#### Records provided:
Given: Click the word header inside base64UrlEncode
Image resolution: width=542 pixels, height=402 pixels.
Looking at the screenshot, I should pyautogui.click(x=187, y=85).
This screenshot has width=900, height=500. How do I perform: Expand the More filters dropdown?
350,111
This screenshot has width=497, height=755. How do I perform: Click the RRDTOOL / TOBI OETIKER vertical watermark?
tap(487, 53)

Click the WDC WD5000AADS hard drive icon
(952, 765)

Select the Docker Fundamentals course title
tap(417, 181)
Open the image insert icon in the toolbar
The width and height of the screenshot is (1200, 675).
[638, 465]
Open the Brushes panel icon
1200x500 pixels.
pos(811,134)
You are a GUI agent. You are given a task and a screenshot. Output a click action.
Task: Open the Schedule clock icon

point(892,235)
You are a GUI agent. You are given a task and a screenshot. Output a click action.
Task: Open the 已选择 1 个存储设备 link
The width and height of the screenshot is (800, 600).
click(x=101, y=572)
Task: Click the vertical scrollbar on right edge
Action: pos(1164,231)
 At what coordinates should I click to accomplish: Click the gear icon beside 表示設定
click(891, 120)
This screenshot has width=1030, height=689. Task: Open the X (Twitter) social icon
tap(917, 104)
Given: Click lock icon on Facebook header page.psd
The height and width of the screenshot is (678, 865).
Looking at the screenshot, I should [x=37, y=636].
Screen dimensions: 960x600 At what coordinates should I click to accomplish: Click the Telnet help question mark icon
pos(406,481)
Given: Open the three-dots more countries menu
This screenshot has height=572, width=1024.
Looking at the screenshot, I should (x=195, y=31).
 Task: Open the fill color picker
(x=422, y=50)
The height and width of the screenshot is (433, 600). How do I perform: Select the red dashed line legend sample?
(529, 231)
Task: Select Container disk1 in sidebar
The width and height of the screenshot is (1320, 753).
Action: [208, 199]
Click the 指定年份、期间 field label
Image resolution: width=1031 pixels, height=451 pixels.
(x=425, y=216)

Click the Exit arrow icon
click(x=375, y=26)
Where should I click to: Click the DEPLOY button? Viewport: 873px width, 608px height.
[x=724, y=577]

#### Work item:
The expected output is a verbatim retyping of each line from the one with "Task: Open the fill color picker" to the end of the listing above, with both end lines kept and nothing added.

#### Written solution:
 Task: Open the fill color picker
(x=422, y=50)
The height and width of the screenshot is (433, 600). How do I perform: Select the red dashed line legend sample?
(529, 231)
Task: Select Container disk1 in sidebar
The width and height of the screenshot is (1320, 753).
Action: [208, 199]
Click the 指定年份、期间 field label
Image resolution: width=1031 pixels, height=451 pixels.
(x=425, y=216)

Click the Exit arrow icon
click(x=375, y=26)
Where should I click to: Click the DEPLOY button? Viewport: 873px width, 608px height.
[x=724, y=577]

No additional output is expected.